Her face fell and tears started flowing from her eyes and she said " no, it was positive, I didn't knew how you gonna react on this and how you would feel about the kid, Sidharth I am sorry I forget to take the shoot and now I and pregnant"

She said this with so much fear and pain in her eyes that I felt ashamed of myself that I could not give her the confidence that she could tell me anything ,she is still afraid of my reaction and because of this she fell sick, thinking about me and my anger, this was a horrible blow on my short temperedness. I had to do something to make her believe in me and be able to talk to me if anything is bothering her. I hugged her tight and said

" Sweetheart, when I came back home, I found you shivering under the blanket and you had mild temperature , I immediately called the doctor and he ran few tests on you, the doctor even asked what kind of relationship we share and will he need to run a pregnancy test on you, I won't lie, but first few seconds I was not sure whether to tell him about us or not but then I decided that your health was much more important to me than our privacy and at that time I did not feel like hiding our relationship with him and since you were unconscious I gave him the permission to run the pregnancy test also and the result was to come the next day, I was very scared and excited both at the same time to see the result of the test , I could not sleep the entire night thinking about the result and I made so many plans about how we gonna be if there will be a kid coming in our life but then I was not sure of how you gonna react on this, if you would want to keep the baby or not and you completely ignored me that day ,you didn't even looked at me properly,and I thought may be it's because of the fever and weaknesses"

Sana-I didn't knew how to face you.

Sid -you don't have to think like that ever again sweetheart, I am yours and you are mine,you have all the right on me, agar tujhe laga tu pregnant hai toh I was equally a part of this pregnancy, so why do you felt you need to be ashamed of it, the baby would have been ours, yours and mine . You never have to be ashamed of this, never . Promise me you won't hesitate telling me anything , anything that bothers you ,you will tell me , okay??

Sana- yes.

Sid- promise me.

Sana- I promise.

She again hugged me tightly and I wrapped my arms around her and rubbed her back in order to calm her down.

"What was on the report?"

She wishpired lightly while still holding me tightly.

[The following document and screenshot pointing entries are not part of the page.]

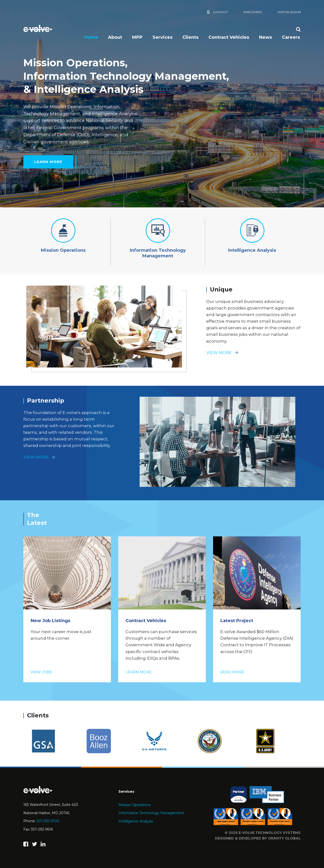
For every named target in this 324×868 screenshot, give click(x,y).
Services (163, 37)
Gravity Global (284, 838)
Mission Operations (135, 805)
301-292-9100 (48, 821)
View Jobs (41, 672)
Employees (253, 12)
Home (91, 37)
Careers (291, 37)
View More (219, 352)
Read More (232, 672)
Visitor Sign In (289, 12)
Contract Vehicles (229, 37)
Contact (220, 12)
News (265, 37)
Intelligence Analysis (136, 821)
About (115, 37)
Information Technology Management (151, 813)
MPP (137, 37)
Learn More (48, 162)
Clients (190, 37)
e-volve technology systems (269, 833)
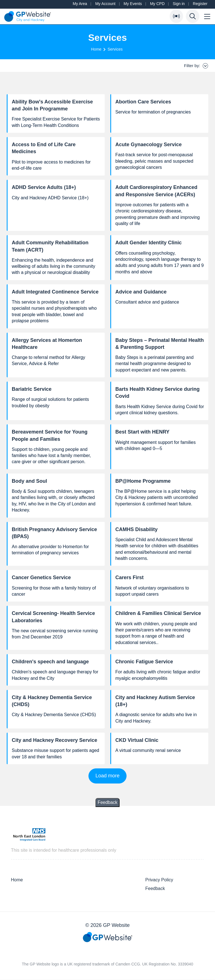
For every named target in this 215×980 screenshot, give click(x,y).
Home (96, 49)
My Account (105, 3)
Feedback (108, 802)
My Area (80, 3)
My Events (133, 3)
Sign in (179, 3)
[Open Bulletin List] (176, 16)
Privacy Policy (159, 880)
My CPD (157, 3)
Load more (108, 776)
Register (200, 3)
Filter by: (196, 65)
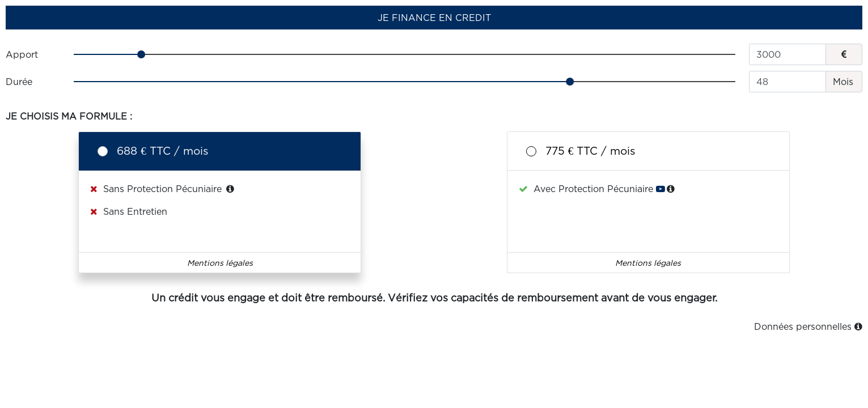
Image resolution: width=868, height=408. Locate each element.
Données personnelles (808, 326)
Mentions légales (220, 262)
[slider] (404, 54)
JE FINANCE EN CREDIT (434, 18)
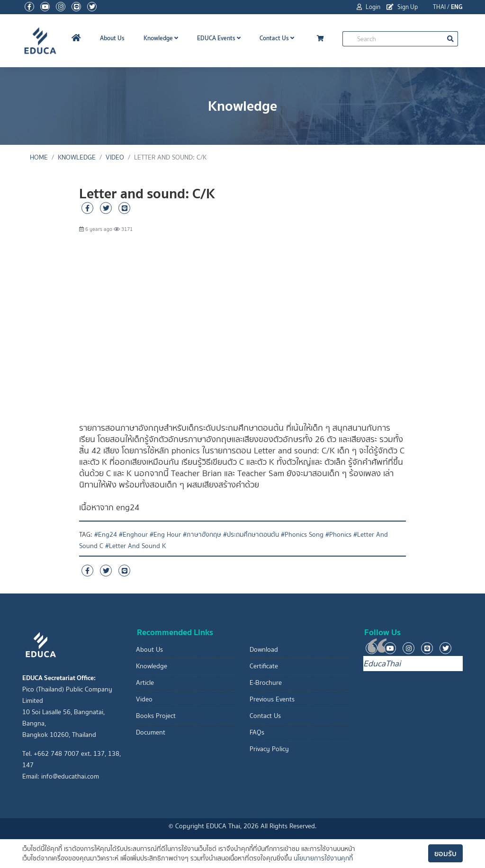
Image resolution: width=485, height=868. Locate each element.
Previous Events (272, 699)
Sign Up (402, 7)
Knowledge (161, 38)
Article (145, 682)
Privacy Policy (269, 749)
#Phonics (338, 534)
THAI (439, 7)
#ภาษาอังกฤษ (202, 534)
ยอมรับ (445, 853)
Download (264, 649)
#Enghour (133, 534)
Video (115, 157)
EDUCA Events (219, 38)
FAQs (257, 732)
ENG (457, 7)
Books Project (156, 716)
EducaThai (382, 664)
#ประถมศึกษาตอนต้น (251, 534)
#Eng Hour (165, 534)
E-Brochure (266, 682)
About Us (112, 38)
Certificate (264, 666)
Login (368, 7)
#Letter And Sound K (135, 546)
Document (151, 732)
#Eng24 (106, 534)
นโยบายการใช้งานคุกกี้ (323, 858)
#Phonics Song (302, 534)
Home (39, 157)
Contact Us (277, 38)
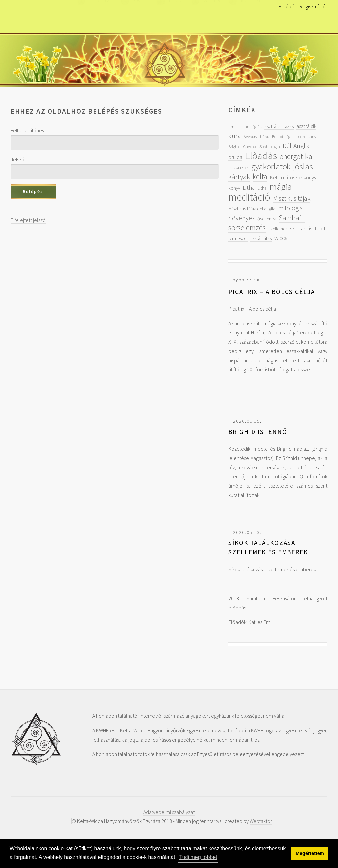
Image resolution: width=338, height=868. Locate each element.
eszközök (239, 167)
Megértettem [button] (310, 854)
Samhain (292, 218)
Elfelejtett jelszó (28, 220)
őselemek (267, 218)
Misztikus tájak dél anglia (252, 209)
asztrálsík (306, 126)
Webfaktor (260, 821)
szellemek (278, 229)
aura (235, 135)
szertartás (301, 228)
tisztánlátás (261, 238)
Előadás (261, 155)
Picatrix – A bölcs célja (272, 291)
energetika (296, 156)
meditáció (249, 197)
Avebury (250, 136)
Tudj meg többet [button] (198, 857)
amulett (235, 126)
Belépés (287, 6)
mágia (280, 186)
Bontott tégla (283, 136)
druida (235, 157)
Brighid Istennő (258, 431)
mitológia (290, 208)
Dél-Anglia (296, 145)
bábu (265, 136)
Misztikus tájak (291, 198)
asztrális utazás (279, 126)
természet (238, 238)
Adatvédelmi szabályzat (169, 812)
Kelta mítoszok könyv (293, 177)
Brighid (235, 146)
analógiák (253, 126)
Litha (249, 187)
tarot (320, 228)
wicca (281, 238)
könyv (234, 188)
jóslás (303, 166)
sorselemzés (247, 227)
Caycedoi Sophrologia (262, 146)
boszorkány (306, 136)
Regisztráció (312, 6)
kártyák (239, 177)
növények (242, 218)
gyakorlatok (271, 166)
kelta (260, 177)
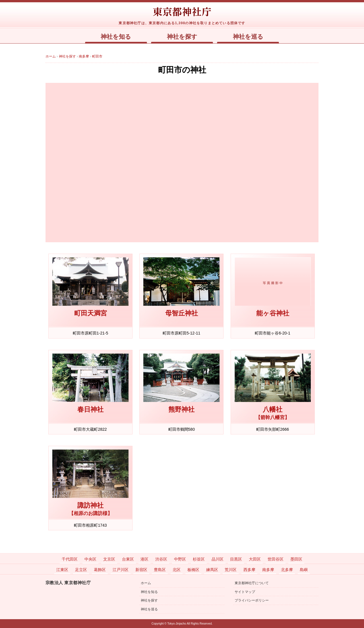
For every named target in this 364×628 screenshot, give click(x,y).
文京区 (109, 559)
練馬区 (212, 570)
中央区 (90, 559)
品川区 (218, 559)
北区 (177, 570)
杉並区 (199, 559)
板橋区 (193, 570)
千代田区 (70, 559)
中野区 (180, 559)
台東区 (128, 559)
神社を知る (116, 37)
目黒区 (236, 559)
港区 (144, 559)
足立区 (81, 570)
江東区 (62, 570)
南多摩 (268, 570)
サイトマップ (245, 592)
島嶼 (304, 570)
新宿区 (141, 570)
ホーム (146, 583)
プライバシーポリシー (252, 600)
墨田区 (296, 559)
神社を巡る (248, 37)
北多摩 (287, 570)
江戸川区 (121, 570)
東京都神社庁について (252, 583)
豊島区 (160, 570)
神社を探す (182, 37)
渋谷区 (161, 559)
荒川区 (231, 570)
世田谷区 (276, 559)
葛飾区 (100, 570)
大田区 (255, 559)
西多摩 (249, 570)
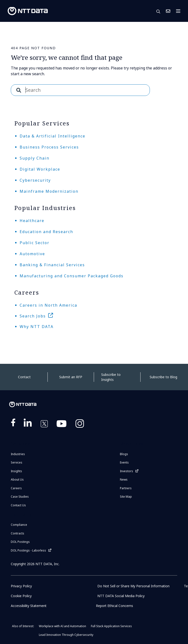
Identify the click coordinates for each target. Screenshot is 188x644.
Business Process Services (49, 147)
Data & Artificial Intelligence (52, 136)
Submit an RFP (71, 377)
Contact (24, 377)
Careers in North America (48, 305)
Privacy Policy (21, 586)
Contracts (17, 533)
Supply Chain (34, 158)
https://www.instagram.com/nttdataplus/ (80, 424)
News (124, 480)
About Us (17, 480)
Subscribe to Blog (163, 377)
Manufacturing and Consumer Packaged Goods (72, 276)
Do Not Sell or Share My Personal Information (134, 586)
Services (16, 462)
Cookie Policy (21, 596)
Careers (16, 488)
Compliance (19, 525)
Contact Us (168, 11)
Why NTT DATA (36, 326)
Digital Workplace (40, 169)
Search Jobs (33, 316)
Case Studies (20, 496)
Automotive (32, 254)
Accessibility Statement (29, 606)
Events (124, 462)
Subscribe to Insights (111, 377)
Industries (18, 454)
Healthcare (32, 220)
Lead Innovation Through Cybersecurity (66, 635)
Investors (126, 471)
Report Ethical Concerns (115, 606)
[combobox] (80, 90)
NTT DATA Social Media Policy (121, 596)
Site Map (126, 496)
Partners (126, 488)
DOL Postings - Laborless (28, 550)
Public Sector (34, 242)
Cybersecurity (35, 180)
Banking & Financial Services (52, 265)
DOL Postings (20, 542)
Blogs (124, 454)
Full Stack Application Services (111, 626)
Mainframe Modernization (49, 191)
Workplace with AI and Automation (62, 626)
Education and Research (46, 232)
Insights (16, 471)
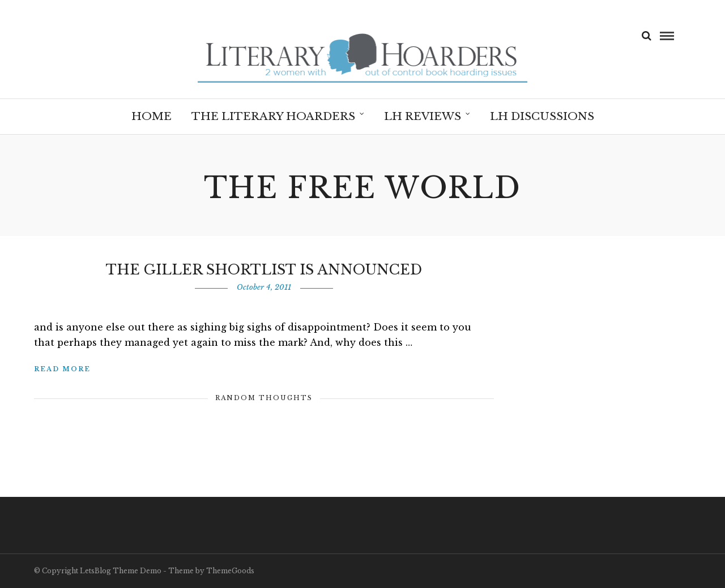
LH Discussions (542, 116)
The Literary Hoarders (273, 116)
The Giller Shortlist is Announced (264, 269)
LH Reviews (423, 116)
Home (151, 116)
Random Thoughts (264, 398)
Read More (62, 369)
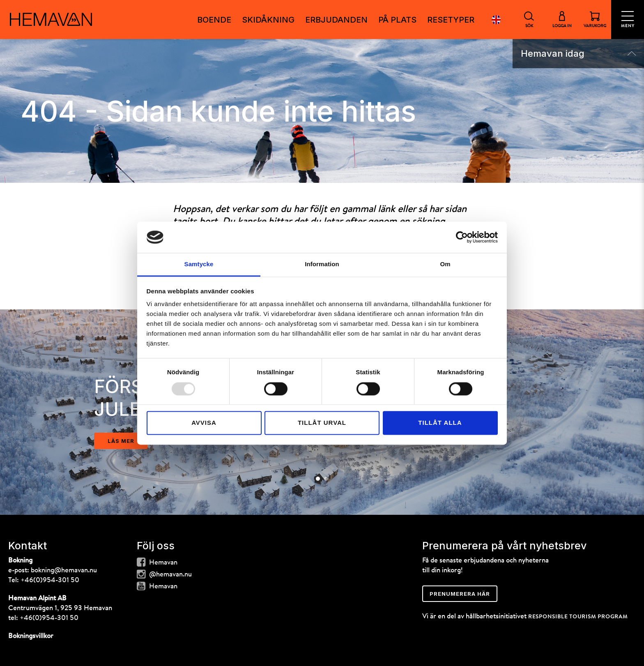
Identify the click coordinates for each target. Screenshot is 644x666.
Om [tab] (445, 264)
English (496, 19)
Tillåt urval (322, 423)
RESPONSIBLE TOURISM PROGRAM (578, 617)
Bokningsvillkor (31, 636)
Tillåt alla (440, 423)
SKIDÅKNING (268, 20)
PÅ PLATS (397, 20)
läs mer (121, 441)
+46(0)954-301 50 (50, 580)
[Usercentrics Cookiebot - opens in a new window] (462, 237)
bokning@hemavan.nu (64, 570)
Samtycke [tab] (199, 264)
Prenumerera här (460, 594)
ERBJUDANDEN (336, 20)
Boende (214, 20)
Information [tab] (322, 264)
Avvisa (204, 423)
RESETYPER (451, 20)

"It was negative" I answered her pulling her closer. "You are not pregnant."
We both sat there in total silence for quite long.
No matter what the report said, no matter how much I wanted to have a family of my own but what I craved most in this one week was my baby, my Shehnaaz Kaur Gill and now since she is back to me healthy and happy, now that all her fear and insecurity is gone, I am contained , I am happy , I am complete. There's nothing I want more. Her happiness and her campanionship is what I long for.